EasyJet has reached an agreement in principle for a £5.5 billion (€6.4 billion) buyout by US investment firm Castlelake, a deal that would take the British low-cost carrier off the London Stock Exchange and open a new chapter for its business model. The offer, at £6.90 per share, values the airline at £5.5 billion on a fully diluted basis and comes after several earlier bids were rejected as too low. The board, chaired by Stephen Hester, has indicated it would be inclined to recommend the offer to shareholders, though some investors still push for a price above £7. Castlelake has until August 3 to make a firm offer or walk away, under UK takeover rules.
The transaction is structured through a special-purpose vehicle owned 49% by Castlelake and co-investors, with the remaining 51% held by EU nationals, including Peter Bellew (former Malaysia Airlines CEO) and Mark Breen of Ireland's Oneiros Aerospace. This structure is designed to comply with EU ownership and control rules, which require airlines operating intra-EU traffic to be majority-owned and controlled by European interests. The deal would remove EasyJet from the FTSE 250 and contribute to the trend of British companies delisting from London, amid a market environment seen as unfavorable by many corporate leaders. For founder Stelios Haji-Ioannou and his family, who hold over 15% of the shares, the sale could yield nearly £800 million.

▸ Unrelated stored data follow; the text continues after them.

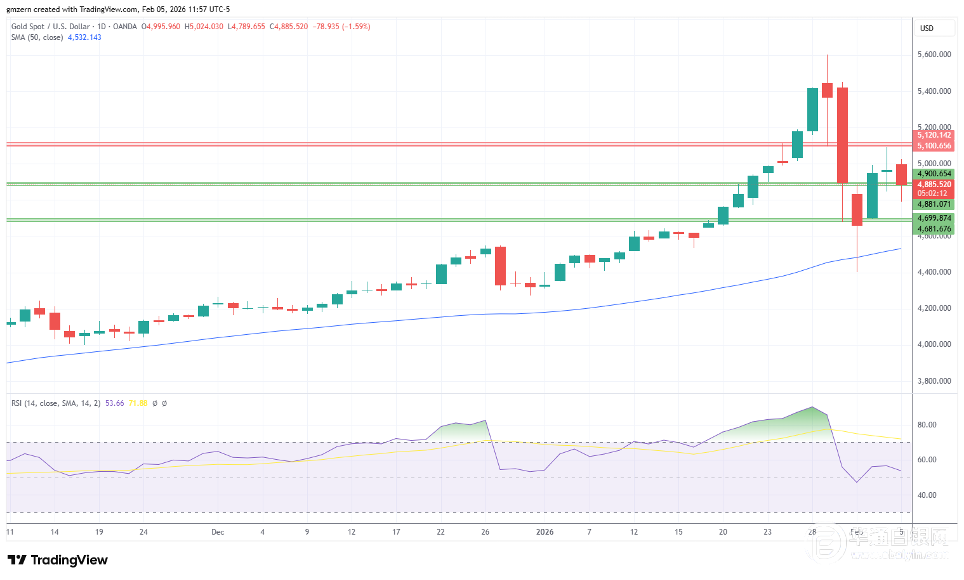Select the SMA (50, close) indicator legend

pyautogui.click(x=38, y=37)
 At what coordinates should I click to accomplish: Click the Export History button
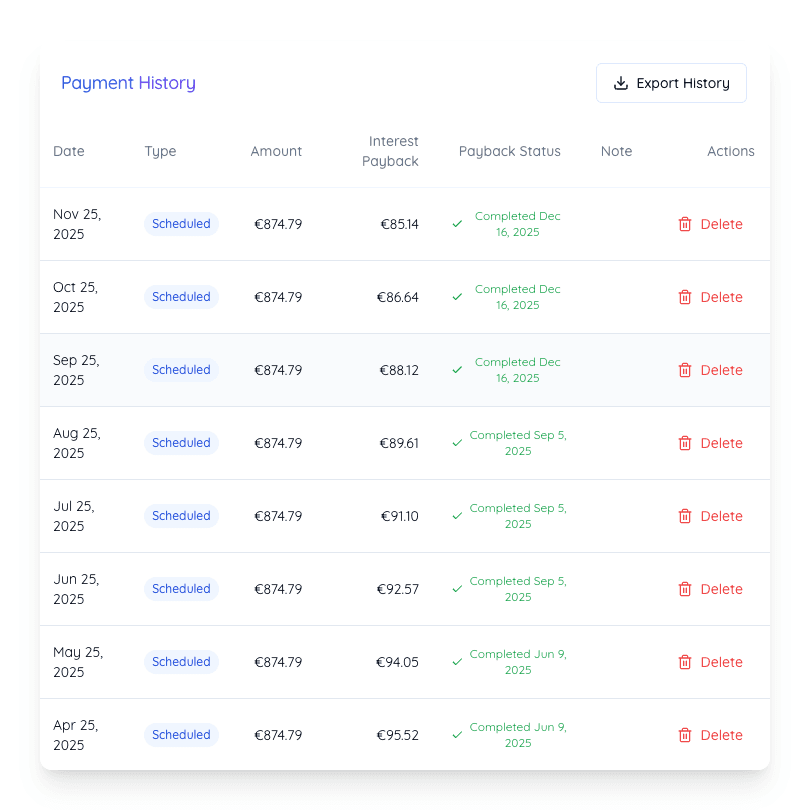[671, 83]
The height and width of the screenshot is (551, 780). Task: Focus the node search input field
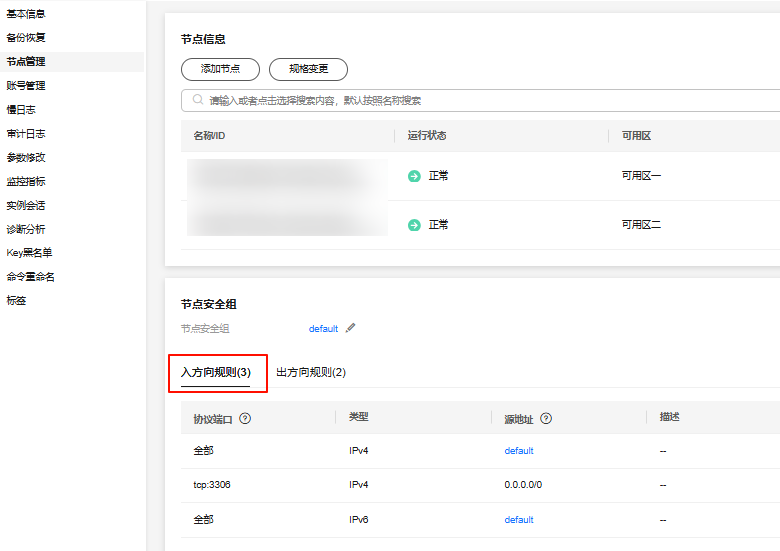pos(480,101)
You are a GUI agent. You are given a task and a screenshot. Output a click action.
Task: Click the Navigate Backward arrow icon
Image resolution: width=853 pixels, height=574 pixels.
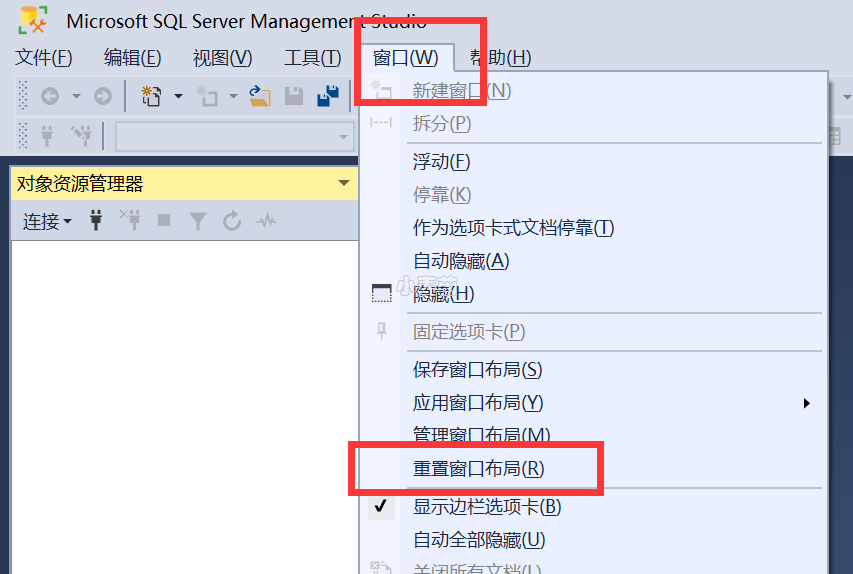click(x=50, y=96)
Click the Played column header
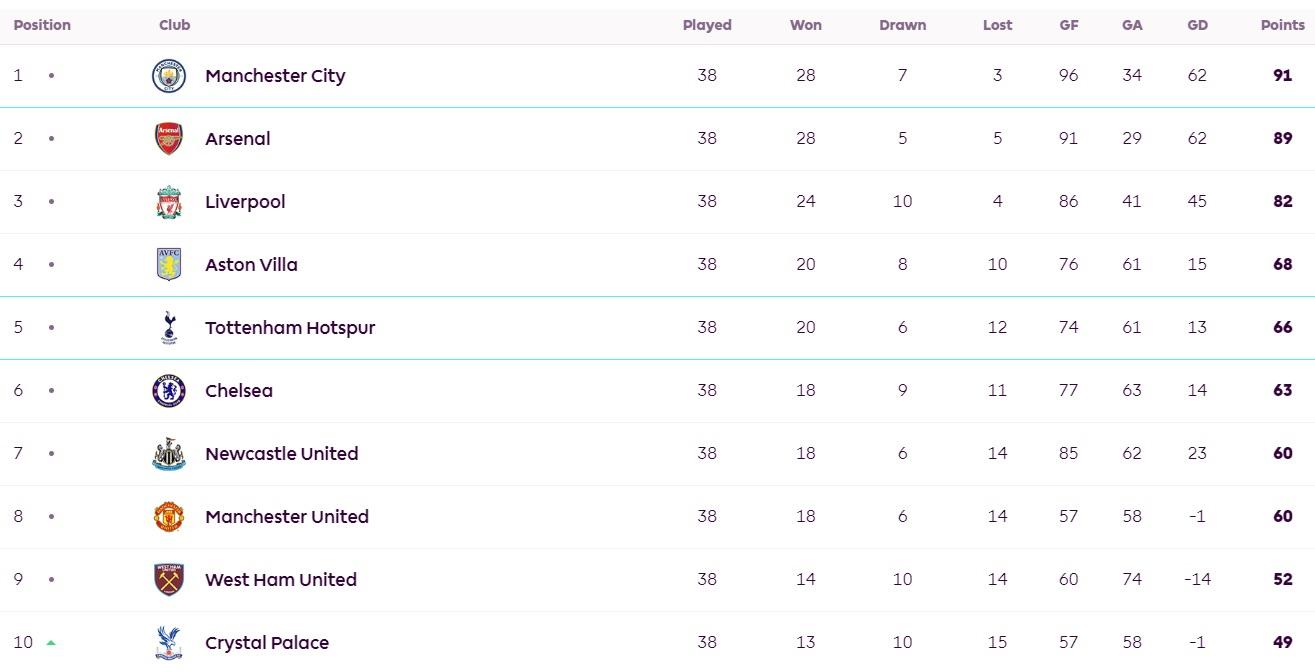 point(707,25)
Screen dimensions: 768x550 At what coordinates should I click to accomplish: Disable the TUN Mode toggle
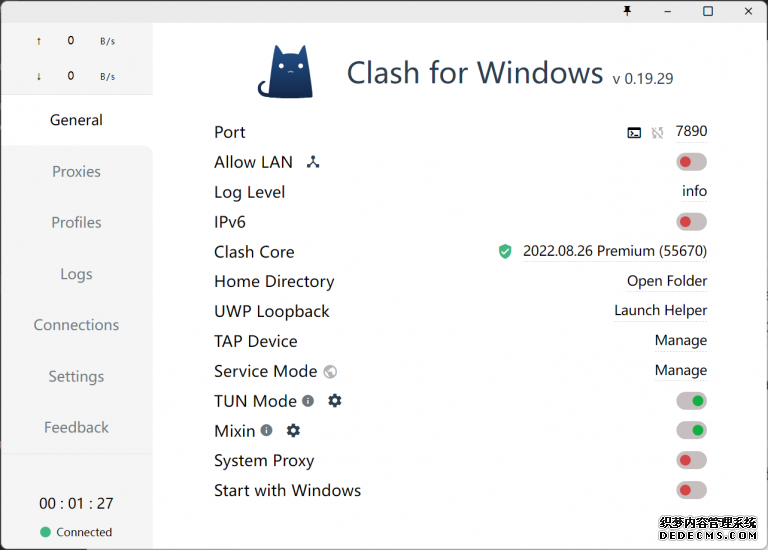(691, 401)
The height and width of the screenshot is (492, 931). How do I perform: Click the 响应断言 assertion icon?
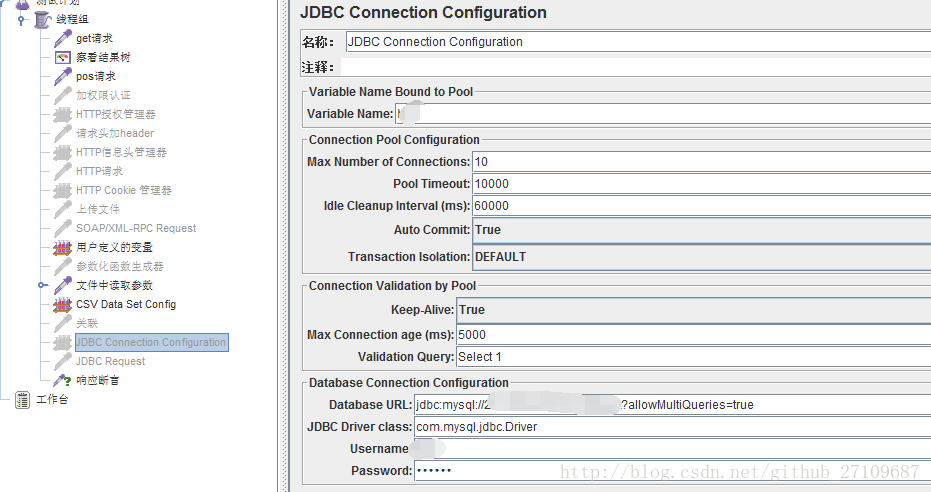[x=62, y=380]
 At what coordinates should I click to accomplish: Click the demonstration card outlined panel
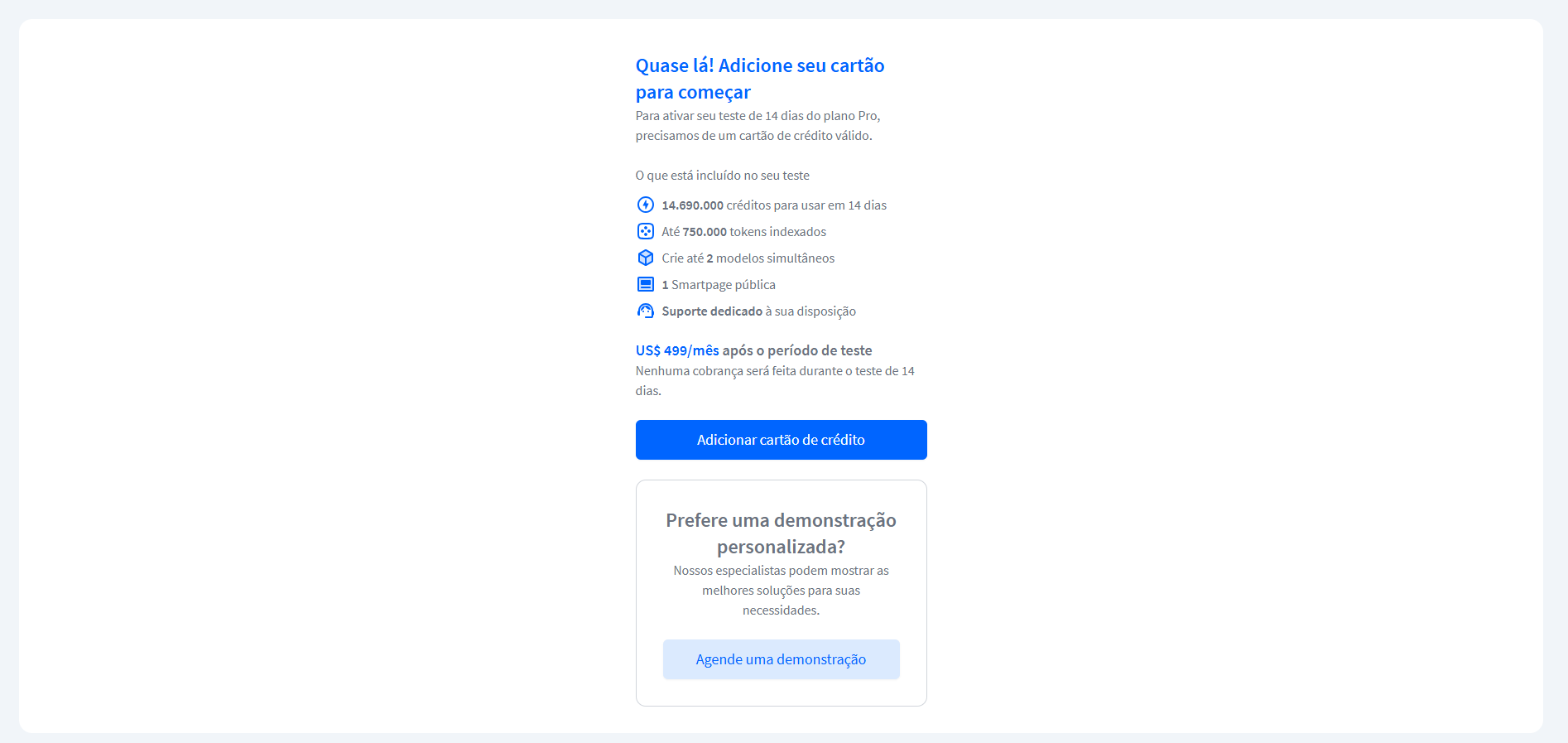coord(781,593)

EasyJet, based at London Luton Airport, operates from 164 airports across 38 countries and employs around 19,000 people, making it one of Europe's leading short-haul carriers. The airline has faced headwinds in 2026, issuing two profit warnings in the spring due to a sharp rise in fuel costs and a slowdown in bookings linked to the US-Israel-Iran conflict. The airline reported a £25 million increase in its fuel bill in one month, and summer bookings were down year-on-year, squeezing margins. Competition from Ryanair, Wizz Air, and Jet2, all operating low-cost models with strict capacity and yield discipline, adds further pressure. High fuel surcharges, regulatory costs (safety, environment, passenger compensation), and price competition are eroding profitability for point-to-point carriers.
For Castlelake, a specialist in aircraft leasing and aviation-backed financing, gaining control of a fleet of around 350 Airbus aircraft could allow it to optimize EasyJet's financing structure or make asset arbitrage moves, particularly around the EasyJet Holidays division. Castlelake was part of the consortium that recapitalized SAS, the Scandinavian carrier, through a debt-to-equity conversion, before that stake was promised to Air France-KLM. The Franco-Dutch group has announced plans to buy Castlelake's and Lind Invest's stakes in SAS to increase its own share from 19.9% to 60.5%, pending regulatory approvals, with completion targeted for the second half of 2026.
If the offer is formalized and approved by shareholders and competition and civil aviation authorities, EasyJet would join a growing list of European carriers moving under the control of investment funds or larger airline groups. Going private could give the airline more flexibility to reorganize its model, adjust capacity, or renegotiate its cost base, away from stock market volatility and quarterly earnings expectations. For ATPL and ATC students, this deal highlights how financial restructuring and regulatory compliance (especially EU ownership rules) can directly influence airline strategies, fleet planning, and network decisions. Understanding these dynamics is crucial for future pilots and controllers who will operate within such evolving corporate and regulatory frameworks.